== Segment start ==
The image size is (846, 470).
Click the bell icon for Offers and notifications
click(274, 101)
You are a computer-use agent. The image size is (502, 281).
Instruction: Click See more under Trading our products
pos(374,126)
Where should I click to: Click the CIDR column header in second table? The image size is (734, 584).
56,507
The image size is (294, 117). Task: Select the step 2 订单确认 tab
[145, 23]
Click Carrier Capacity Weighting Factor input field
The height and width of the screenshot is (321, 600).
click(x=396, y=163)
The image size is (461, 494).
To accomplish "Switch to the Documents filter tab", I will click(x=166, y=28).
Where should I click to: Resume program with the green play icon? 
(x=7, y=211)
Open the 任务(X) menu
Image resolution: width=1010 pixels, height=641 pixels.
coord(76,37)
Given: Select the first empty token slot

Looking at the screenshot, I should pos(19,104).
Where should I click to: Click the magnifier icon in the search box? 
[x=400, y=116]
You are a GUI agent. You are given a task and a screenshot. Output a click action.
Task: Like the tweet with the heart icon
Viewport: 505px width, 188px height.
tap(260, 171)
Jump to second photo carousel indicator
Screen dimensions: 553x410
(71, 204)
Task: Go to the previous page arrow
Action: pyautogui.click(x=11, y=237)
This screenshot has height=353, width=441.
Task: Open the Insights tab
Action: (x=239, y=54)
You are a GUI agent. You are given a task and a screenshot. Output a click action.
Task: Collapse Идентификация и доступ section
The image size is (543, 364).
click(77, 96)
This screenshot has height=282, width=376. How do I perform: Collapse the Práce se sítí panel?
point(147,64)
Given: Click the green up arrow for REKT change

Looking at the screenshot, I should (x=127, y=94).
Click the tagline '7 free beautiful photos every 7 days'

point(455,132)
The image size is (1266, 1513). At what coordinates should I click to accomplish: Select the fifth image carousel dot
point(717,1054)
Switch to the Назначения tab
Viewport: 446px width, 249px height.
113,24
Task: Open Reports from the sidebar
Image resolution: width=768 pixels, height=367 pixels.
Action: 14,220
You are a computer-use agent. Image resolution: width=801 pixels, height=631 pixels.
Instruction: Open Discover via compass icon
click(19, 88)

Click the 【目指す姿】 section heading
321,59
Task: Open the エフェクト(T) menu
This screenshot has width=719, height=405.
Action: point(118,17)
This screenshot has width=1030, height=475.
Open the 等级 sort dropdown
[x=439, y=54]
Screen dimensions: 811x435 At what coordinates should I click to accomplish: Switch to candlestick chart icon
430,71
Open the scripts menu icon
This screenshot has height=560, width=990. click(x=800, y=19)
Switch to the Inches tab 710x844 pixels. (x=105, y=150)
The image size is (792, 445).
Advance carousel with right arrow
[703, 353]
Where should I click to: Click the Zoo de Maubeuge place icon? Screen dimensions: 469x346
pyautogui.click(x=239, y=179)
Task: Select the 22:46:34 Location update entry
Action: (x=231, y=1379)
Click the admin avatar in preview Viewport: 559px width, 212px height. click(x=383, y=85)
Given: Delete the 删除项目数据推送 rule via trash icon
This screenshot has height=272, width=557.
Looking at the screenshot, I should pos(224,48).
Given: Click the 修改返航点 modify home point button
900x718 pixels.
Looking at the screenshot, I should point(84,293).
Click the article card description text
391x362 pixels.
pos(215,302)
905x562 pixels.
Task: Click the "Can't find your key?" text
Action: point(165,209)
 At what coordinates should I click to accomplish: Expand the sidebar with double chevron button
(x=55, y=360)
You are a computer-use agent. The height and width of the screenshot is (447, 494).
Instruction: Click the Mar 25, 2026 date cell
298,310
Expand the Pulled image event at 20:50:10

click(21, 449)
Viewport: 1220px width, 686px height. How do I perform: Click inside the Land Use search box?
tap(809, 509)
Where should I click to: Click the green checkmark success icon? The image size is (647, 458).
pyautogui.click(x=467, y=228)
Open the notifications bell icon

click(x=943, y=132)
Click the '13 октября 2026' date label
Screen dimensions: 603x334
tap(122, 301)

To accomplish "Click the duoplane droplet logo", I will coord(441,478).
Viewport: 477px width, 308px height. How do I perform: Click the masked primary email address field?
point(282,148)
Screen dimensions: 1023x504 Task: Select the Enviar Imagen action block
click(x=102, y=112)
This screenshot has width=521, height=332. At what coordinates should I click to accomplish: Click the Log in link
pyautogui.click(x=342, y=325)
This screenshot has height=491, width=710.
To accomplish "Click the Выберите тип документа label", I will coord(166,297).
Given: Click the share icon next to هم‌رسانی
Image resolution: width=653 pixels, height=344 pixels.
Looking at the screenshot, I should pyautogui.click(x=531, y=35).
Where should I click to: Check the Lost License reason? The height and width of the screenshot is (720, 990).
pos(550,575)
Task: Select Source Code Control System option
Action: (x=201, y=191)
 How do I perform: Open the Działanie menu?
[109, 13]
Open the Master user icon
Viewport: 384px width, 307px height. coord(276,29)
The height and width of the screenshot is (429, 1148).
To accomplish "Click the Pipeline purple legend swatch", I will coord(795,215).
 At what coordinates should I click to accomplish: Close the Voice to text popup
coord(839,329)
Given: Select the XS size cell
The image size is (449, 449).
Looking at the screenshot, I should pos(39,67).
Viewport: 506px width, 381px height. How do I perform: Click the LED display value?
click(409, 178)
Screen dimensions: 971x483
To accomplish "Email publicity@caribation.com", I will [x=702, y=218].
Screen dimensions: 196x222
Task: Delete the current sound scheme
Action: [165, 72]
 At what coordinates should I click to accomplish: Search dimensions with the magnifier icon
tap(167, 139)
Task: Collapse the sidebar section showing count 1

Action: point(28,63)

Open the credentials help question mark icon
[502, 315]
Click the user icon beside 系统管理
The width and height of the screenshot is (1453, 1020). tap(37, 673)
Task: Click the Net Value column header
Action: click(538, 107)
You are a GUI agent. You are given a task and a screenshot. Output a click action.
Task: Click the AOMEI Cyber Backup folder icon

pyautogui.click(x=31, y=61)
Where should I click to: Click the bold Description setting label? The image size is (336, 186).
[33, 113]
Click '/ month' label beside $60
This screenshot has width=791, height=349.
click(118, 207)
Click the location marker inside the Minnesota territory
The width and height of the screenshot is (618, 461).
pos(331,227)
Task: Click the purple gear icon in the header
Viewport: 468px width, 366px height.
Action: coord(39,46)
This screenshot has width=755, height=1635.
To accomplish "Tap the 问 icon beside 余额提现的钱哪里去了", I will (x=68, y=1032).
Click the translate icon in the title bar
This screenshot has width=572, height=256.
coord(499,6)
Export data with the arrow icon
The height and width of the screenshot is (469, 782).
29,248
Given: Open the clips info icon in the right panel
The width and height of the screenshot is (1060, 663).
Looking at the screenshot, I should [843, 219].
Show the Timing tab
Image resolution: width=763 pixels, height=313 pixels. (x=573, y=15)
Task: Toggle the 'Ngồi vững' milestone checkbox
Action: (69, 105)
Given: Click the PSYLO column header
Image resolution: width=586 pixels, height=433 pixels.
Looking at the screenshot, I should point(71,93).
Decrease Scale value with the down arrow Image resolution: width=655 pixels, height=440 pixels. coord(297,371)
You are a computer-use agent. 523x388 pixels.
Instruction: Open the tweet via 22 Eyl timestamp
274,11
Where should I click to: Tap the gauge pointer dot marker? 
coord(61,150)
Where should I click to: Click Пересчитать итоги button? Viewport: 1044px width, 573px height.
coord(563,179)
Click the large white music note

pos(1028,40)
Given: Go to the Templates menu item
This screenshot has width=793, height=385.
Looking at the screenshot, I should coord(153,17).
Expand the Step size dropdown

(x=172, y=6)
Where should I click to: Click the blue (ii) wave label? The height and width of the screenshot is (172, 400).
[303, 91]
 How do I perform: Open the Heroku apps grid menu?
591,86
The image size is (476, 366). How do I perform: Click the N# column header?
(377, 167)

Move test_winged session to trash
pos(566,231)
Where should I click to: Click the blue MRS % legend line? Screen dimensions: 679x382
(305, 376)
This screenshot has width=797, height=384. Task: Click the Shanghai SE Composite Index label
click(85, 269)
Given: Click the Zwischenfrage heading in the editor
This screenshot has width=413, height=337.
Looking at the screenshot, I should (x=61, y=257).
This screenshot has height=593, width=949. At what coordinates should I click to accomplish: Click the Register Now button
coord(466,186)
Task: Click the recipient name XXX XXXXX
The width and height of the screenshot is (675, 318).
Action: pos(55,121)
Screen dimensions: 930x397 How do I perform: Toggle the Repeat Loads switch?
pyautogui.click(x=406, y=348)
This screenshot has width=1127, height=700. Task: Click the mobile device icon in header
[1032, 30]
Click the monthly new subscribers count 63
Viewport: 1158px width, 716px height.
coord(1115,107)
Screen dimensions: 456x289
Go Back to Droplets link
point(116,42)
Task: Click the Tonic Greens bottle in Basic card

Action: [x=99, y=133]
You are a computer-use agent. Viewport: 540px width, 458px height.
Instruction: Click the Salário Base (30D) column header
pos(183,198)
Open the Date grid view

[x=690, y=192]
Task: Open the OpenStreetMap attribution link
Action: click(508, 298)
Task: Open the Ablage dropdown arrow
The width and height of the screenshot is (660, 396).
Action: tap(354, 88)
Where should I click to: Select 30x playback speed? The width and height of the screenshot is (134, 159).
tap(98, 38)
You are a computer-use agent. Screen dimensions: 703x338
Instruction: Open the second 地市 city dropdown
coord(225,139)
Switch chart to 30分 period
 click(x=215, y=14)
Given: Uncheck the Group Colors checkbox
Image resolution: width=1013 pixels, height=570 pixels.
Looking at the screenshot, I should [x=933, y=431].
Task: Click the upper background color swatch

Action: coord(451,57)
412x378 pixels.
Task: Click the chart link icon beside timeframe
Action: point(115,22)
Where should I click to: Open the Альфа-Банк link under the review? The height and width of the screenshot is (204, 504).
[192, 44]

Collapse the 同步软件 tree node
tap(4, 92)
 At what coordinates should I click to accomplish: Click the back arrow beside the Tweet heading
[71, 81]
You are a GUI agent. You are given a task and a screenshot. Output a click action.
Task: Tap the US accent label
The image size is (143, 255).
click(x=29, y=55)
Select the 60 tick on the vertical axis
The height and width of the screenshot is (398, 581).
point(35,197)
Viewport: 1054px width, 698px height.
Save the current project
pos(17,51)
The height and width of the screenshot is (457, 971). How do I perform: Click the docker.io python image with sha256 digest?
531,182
== Segment end ==
Exercise prompt: Each line above from the one with "Task: Like the tweet with the heart icon" up to and including the one with "Task: Open Reports from the sidebar" must be set down exactly, and no line outside that span may appear.

Solved problem:
Task: Like the tweet with the heart icon
Viewport: 505px width, 188px height.
tap(260, 171)
Jump to second photo carousel indicator
Screen dimensions: 553x410
(71, 204)
Task: Go to the previous page arrow
Action: pyautogui.click(x=11, y=237)
This screenshot has height=353, width=441.
Task: Open the Insights tab
Action: (x=239, y=54)
You are a GUI agent. You are given a task and a screenshot. Output a click action.
Task: Collapse Идентификация и доступ section
The image size is (543, 364).
click(77, 96)
This screenshot has height=282, width=376. How do I perform: Collapse the Práce se sítí panel?
point(147,64)
Given: Click the green up arrow for REKT change

Looking at the screenshot, I should (x=127, y=94).
Click the tagline '7 free beautiful photos every 7 days'

point(455,132)
The image size is (1266, 1513). At what coordinates should I click to accomplish: Select the fifth image carousel dot
point(717,1054)
Switch to the Назначения tab
Viewport: 446px width, 249px height.
113,24
Task: Open Reports from the sidebar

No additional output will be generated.